Predicting purchase intentions of customers by using web data
Information
Författare: Olle Kåhre ZällBeräknat färdigt: 2022-01
Handledare: Helena Sjöberg
Handledares företag/institution: Bonava AB
Ämnesgranskare: Niklas Wahlström
Övrigt: -
Presentation
Presentatör: Olle Kåhre ZällPresentationstid: 2022-01-28 13:15
Opponent: Alexander Fors
Abstract
This master thesis aims to investigate the possibilities of predicting purchase intentions of customers during their sales processes in the real estate sector. Also, the web activity of customers on a real estate company’s web site is used as the basis for the forecasting. A machine learning framework has been developed, where its compliance with the GDPR is also assessed. Five supervised machine learning algorithms – logistic regression, k-nearest neighbors, decision tree, random forest, multilayer perceptron – have been utilized for predicting the classes of the customers: buyers and non-buyers. Three data sets were generated, which represented the total number of active customers at different points in time: at the same day as a sales process starts (day 0) and 10 and 20 days after it. The algorithms were applied and evaluated on these data sets to identify when it is suitable to predict the purchase intentions of customers. To increase the generalization capability of the algorithms, hyperparameter optimization along with data resampling by combining undersampling and synthetic minority over-sampling techniques, k-fold cross validation and mutual information, as feature selection, were applied.

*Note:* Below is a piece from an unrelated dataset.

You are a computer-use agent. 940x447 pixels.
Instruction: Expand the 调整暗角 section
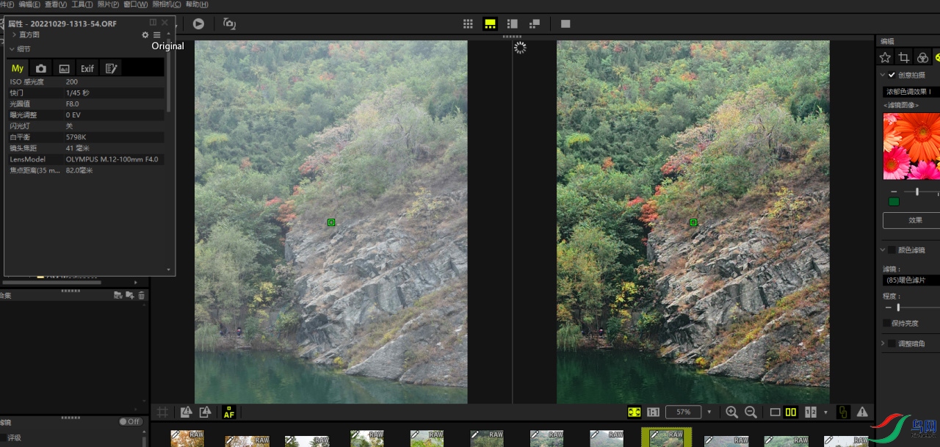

The results show that the number of visited web pages, sessions, searched projects (concerning accommodations) and searched locations were relevant for all three data sets. The average price (in total and per square meter) of the most frequently visited web page regarding projects were also included in all the data sets. In addition, the total number of registration of interests sent, and the total amount of time spent on the company’s web site were considered in the second (day 10) and third data set (day 20). Further, a multilayer perceptron – applied 10 days after the start of a sales process – was considered as the optimal model for classifying the purchase intentions of customers. Moreover, the developed machine learning framework is argued to be compliant with the GDPR. Further evaluation regarding the compliance needs to be conducted if the methodology of this machine learning framework would be implemented in practice.